Instalasi turbin onshore didefinisikan pada jarak 3 km atau lebih dari garis pantai dan umumnya instalasi dilakukan di daerah berbukit untuk mendapatkan percepatan topografis. Akan tetapi penentuan lokasi tepatnya harus dilakukan secara hati-hati karena dapat menyebabkan perbedaan kecepatan angin yang signifikan.
Secara umum, instalasi turbin nearshore didefinisikan di wilayah pantai dari 3 km di daratan ke 10 km pada laut dari garis pantai. Pemanfaatan pada lokasi ini lebih mengutamakan keuntungan dari adanya angin darat dan angin laut.
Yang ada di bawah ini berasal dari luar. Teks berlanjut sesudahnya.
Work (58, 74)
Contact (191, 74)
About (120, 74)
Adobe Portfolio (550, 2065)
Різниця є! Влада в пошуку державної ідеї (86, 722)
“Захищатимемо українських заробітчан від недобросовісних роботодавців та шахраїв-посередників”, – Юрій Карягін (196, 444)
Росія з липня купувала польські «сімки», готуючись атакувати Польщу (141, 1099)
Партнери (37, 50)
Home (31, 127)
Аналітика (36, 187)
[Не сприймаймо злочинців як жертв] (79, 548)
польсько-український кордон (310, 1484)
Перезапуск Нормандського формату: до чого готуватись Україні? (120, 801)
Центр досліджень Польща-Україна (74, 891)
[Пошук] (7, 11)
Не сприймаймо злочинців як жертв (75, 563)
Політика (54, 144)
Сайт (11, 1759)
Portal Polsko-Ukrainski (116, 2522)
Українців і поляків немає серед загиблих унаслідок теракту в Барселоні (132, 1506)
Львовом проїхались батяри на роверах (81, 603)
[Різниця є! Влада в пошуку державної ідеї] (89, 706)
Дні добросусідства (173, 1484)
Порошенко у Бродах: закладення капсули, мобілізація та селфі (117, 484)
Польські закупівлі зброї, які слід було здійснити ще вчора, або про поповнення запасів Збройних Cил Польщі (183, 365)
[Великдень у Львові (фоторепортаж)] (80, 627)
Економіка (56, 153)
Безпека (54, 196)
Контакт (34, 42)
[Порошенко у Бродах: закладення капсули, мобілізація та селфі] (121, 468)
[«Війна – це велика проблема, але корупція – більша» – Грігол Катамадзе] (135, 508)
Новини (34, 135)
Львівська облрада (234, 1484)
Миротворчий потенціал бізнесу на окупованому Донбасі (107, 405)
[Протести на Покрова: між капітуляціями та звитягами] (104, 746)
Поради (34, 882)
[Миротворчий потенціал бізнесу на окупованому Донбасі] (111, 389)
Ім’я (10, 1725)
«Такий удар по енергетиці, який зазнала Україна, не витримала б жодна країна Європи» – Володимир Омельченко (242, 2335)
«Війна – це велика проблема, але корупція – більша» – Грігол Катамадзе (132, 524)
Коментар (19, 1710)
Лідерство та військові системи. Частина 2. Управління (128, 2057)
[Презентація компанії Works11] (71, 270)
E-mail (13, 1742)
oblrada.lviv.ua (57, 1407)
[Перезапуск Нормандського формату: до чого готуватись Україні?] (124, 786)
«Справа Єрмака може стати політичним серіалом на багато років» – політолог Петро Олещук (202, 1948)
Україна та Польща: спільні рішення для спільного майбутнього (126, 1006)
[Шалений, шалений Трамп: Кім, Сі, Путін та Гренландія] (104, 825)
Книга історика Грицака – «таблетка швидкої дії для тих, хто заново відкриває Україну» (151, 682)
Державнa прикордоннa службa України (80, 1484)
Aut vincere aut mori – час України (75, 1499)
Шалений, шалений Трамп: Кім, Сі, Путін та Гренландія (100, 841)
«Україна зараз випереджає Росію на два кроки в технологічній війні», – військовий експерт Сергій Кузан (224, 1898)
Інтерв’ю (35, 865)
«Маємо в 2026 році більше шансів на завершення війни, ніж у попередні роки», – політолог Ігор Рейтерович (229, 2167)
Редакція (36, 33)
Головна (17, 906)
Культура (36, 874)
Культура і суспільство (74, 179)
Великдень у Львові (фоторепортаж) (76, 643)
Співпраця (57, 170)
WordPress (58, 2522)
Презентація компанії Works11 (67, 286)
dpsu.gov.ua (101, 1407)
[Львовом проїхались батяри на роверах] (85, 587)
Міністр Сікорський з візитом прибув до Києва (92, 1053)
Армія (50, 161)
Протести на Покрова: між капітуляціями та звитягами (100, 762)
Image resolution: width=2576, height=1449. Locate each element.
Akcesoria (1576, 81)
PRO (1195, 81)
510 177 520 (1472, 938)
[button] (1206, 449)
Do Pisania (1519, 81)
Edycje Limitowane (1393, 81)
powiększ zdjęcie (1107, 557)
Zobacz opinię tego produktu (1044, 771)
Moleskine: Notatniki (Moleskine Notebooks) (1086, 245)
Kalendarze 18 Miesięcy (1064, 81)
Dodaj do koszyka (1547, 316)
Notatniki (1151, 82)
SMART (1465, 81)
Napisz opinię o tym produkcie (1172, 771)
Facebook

Ketika instalasi dilakukan di laut lebih dari 10 km dari pantai maka disebut sebagai intalasi turbin offshore. Keuntungan dari pemasangan, yaitu karena adanya kecepatan angin yang relatif lebih tinggi. Terlebih, tahanan geseknya memang lebih rendah dibandingkan di daratan.
Selain itu, keberadaan turbin-turbin relatif tidak mengganggu dibandingkan dengan pemasangan di daratan. Tapi, pemasangan di laut tentu akan memiliki kekurangan yakni membutuhkan transmisi yang lebih kompleks sehubungan dengan jarak dan harus melalui lautan.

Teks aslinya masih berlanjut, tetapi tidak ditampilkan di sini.